In late 2006, as a set of projects calling for hundreds of millions in funds languished in their planning stages, Dan Doctoroff, then deputy mayor, became frustrated.
Operating under the code name “Project Repo,” aides to Mayor Bloomberg’s right-hand man for development drew up a clandestine list of where the city could seize control of major initiatives it shared with the state.
Among those considered for a city takeover, according to multiple people familiar with the plan, were the sprawling Queens West housing development near Long Island City; Battery Park City; Roosevelt Island; Brooklyn Bridge Park; and Governors Island.
In theory, muscling the state out of the picture would have stripped away tangles of bureaucracy and set up the city for a speedier groundbreaking.
Alas, the plan never amounted to much more than a memo of aspirations, filed away after city officials encountered a new Spitzer administration reluctant to cede control.
Still, it was representative of the Bloomberg administration’s underlying desire to assert more control over the assets within its borders. And now, more than three years later, under a new deputy mayor, a new governor and a cash-strapped state, the spirit of Project Repo is improbably thriving.
After months of negotiating, the city just announced tentative deals to grab full control of Governors Island and Brooklyn Bridge Park, two waterfront parkland and real estate development projects that have languished under city-state efforts.
The latest venture: Battery Park City. While no official city play for the 92-acre extension of Lower Manhattan has yet been announced, the mostly completed development complex is in the cross hairs of administration officials, particularly Deputy Mayor Robert Lieber, Mr. Doctoroff’s successor, who is pushing for the takeover within the administration.
In classic Bloomberg administration fashion, Project Repo had at its roots a strong distaste for sharing control, particularly with a bureaucracy. On the shared city-state economic development projects, officials involved on both sides had long complained of constant bickering and slow decision making that left city-state projects with a similar legacy: progress at a snail’s pace.
“There’s no mystery that in economic development, the best thing you can do from a city perspective is get the state out of the picture,” said a former city official involved with Project Repo.
Of course, a major barrier always faced the plan’s implementation: There was little in it for the governor. The trade, essentially, would have given the mayor the ability to get the projects moving and then lead the ribbon-cuttings, leaving the state only as a bystander with a bit more cash to put elsewhere. Officials in the Spitzer administration, with an empire-building mentality of its own and not eager to cede control on legacy projects, declined an offer by the Bloomberg administration to take over some of these projects. And that, it seemed, was that.

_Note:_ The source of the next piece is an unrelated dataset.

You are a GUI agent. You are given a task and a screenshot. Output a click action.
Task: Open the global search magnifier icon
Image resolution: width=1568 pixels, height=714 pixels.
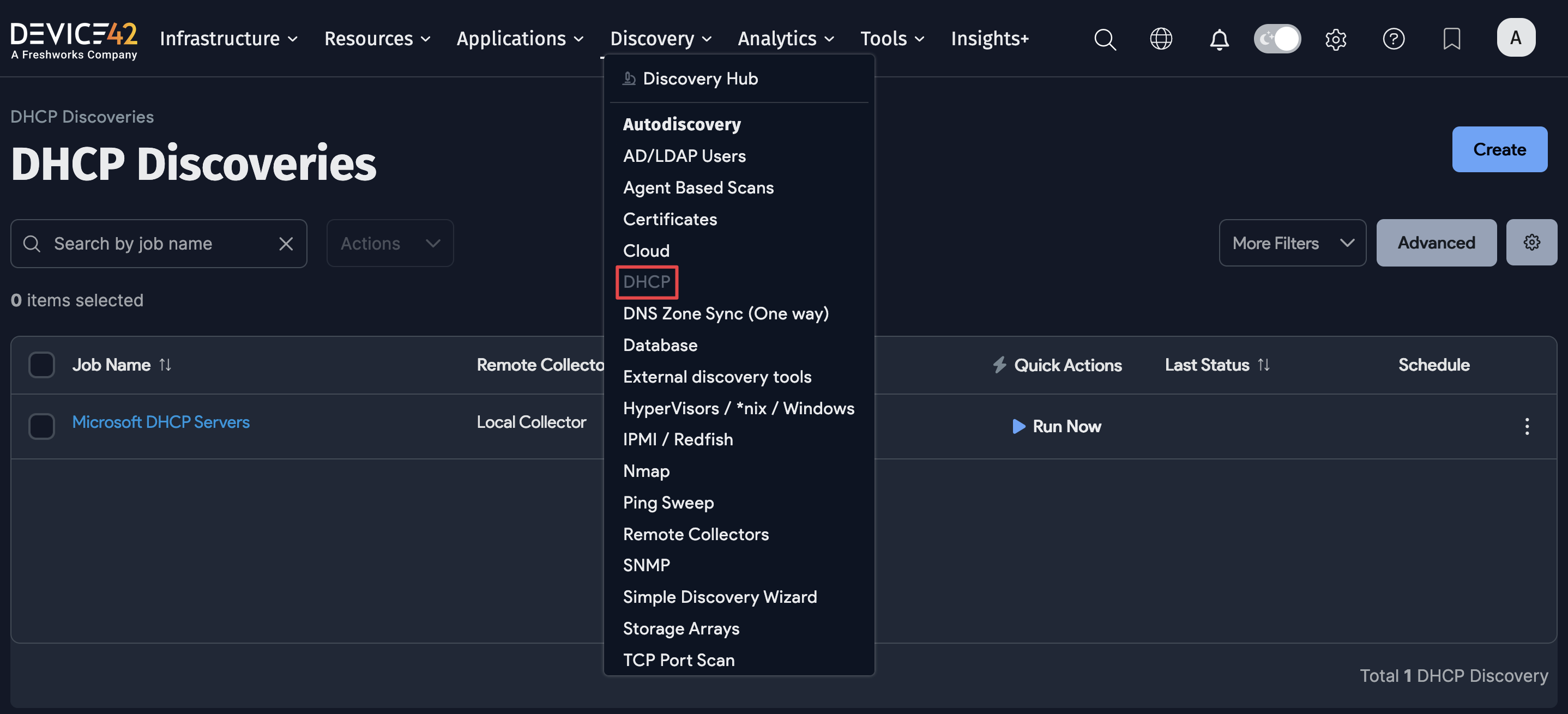pyautogui.click(x=1105, y=39)
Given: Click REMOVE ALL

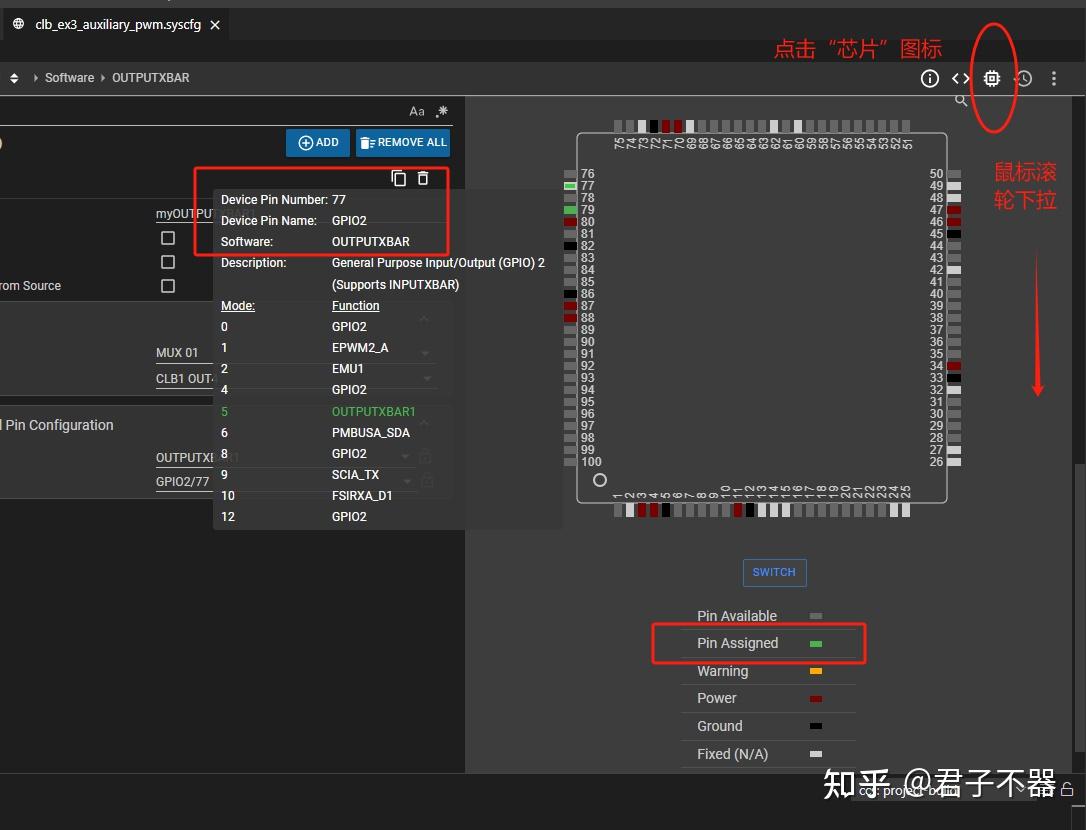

That is, until the landscape shifted. Now, with a politically weak governor and a fiscally emaciated state government, the Bloomberg administration is whisking away assets co-owned with the state, a gambit they have been able to execute without being asked to give up much, if anything, in return.
Battery Park City, should the mayor indeed make a go at adding it to the list, would not even need the consent of the governor, as the city has long had an option allowing it to purchase the entire property for $1 so long as the debt is paid off. (It would, however, need the consent of City Comptroller John Liu, who has taken a few actions opposing the mayor, and has said he is studying the concept. Fearing political backlash, the Bloomberg administration likely would also be reticent to take control without a nod from Assembly Speaker Sheldon Silver.)

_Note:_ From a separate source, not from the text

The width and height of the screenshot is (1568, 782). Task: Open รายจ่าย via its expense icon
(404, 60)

Charles Urstadt, the recently retired vice chairman of the Battery Park City Authority and a founding chairman, has been beating the drum on the issue, urging the city to take control now that the complex is built out and the authority is tasked only with managing, not developing.
“It’s a perversion of the original intent of Battery Park City,” he said of the authority’s putting $30 million a year toward management of a completed development. “The job is finished, and the profits, which are enormous, should be used for affordable housing.”

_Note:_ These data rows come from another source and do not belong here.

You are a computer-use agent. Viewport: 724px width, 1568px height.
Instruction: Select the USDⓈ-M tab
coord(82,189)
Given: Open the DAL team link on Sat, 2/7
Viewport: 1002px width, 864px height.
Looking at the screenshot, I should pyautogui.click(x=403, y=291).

The attraction to the takeover’s backers is a treasure chest of money that would be available to the city, if not immediately then in future years. In addition to the efficiencies that could be had from streamlining management, the city could save on borrowing costs for the authority’s $1 billion in debt (city bonds currently cost less than authority bonds, generally). That, and the city would not have to go through a sticky political negotiation with the governor and the city comptroller every time it wants to use some of the tens of millions in surplus rents that are created every year by Battery Park City’s buildings (the last negotiation, for $860 million, took more than a year).
For all of the projects, the Bloomberg administration clearly sees now as its best time to strike.
“In past severe economic downturns, the city’s fiscal woes forced it to cede a lot to the state,” a spokesman for the mayor, Andrew Brent, said in a statement. “Today, after eight years of responsible fiscal management, infrastructure investments and planning, the city is in a much different position and can afford to take over and manage the future of certain key sites like Brooklyn Bridge Park and Governors Island.”